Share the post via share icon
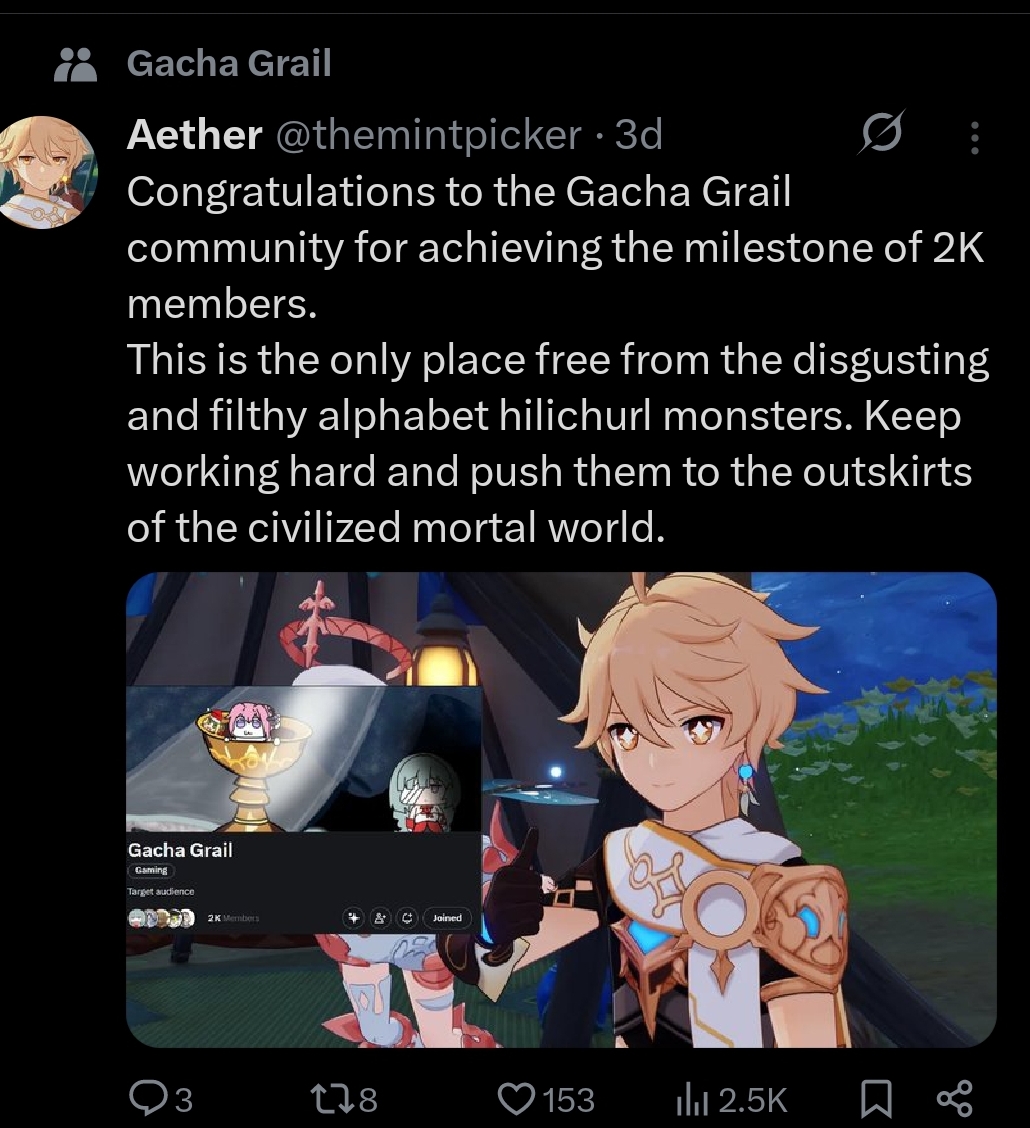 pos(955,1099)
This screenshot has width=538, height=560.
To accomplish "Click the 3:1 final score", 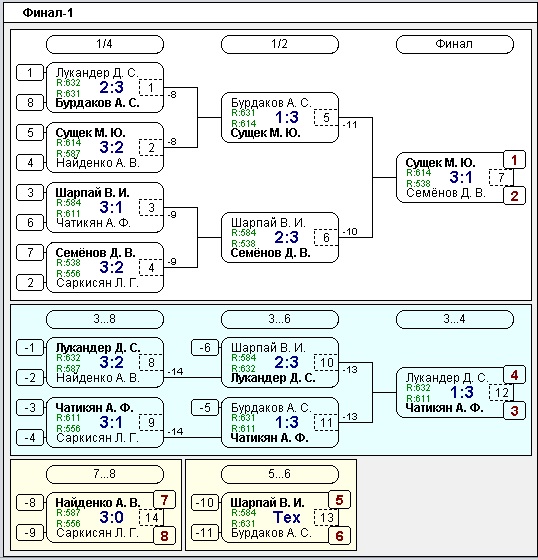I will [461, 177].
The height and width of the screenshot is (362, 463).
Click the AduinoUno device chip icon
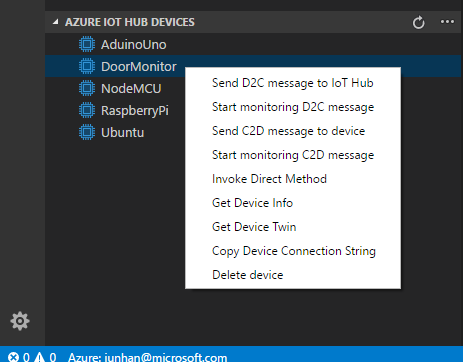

==============================

**Short task:** Output the part of the items that opens with the line containing "The height and" and runs through the end of the items as a Markdown table with the columns Row and Line, numbering each row and leaving out blank lines. Leave the pictures out of the answer.

**Reply:**
| Row | Line |
|---|---|
| 1 | The height and width of the screenshot is (362, 463). |
| 2 | Click the AduinoUno device chip icon |